▶ [Data section]:

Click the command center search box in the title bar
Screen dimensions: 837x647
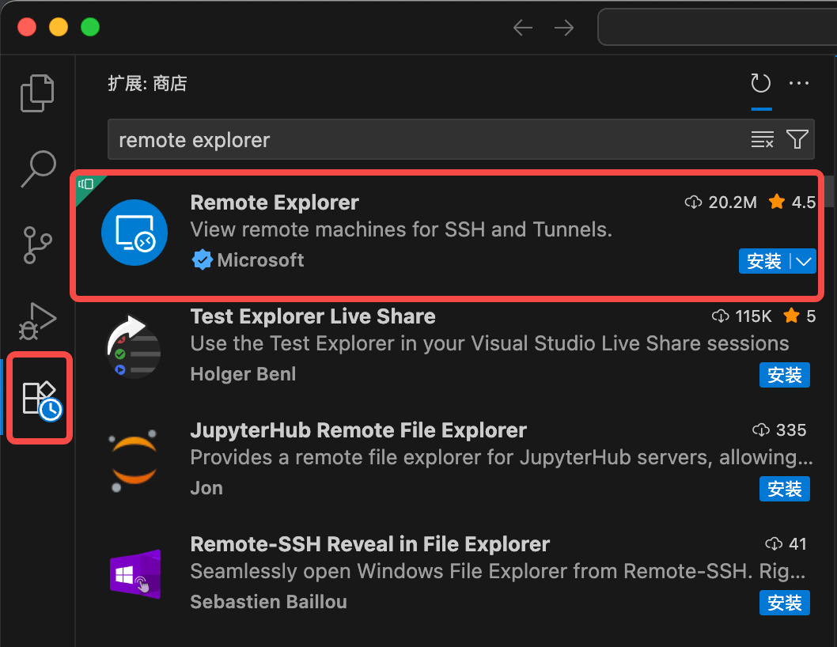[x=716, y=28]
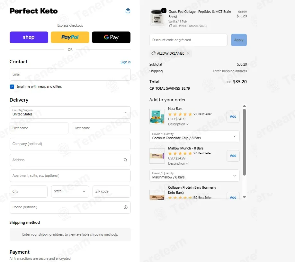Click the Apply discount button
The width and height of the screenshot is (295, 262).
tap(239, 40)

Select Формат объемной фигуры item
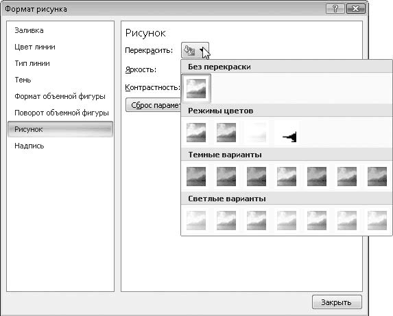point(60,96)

▶ [What to do]: Retype each of the items above word for word, leaving out the pictures.

▶ [Output]:
Click the command center search box in the title bar
Screen dimensions: 837x647
[x=716, y=28]
Click the Apply discount button
The width and height of the screenshot is (295, 262).
tap(239, 40)

Select Формат объемной фигуры item
point(60,96)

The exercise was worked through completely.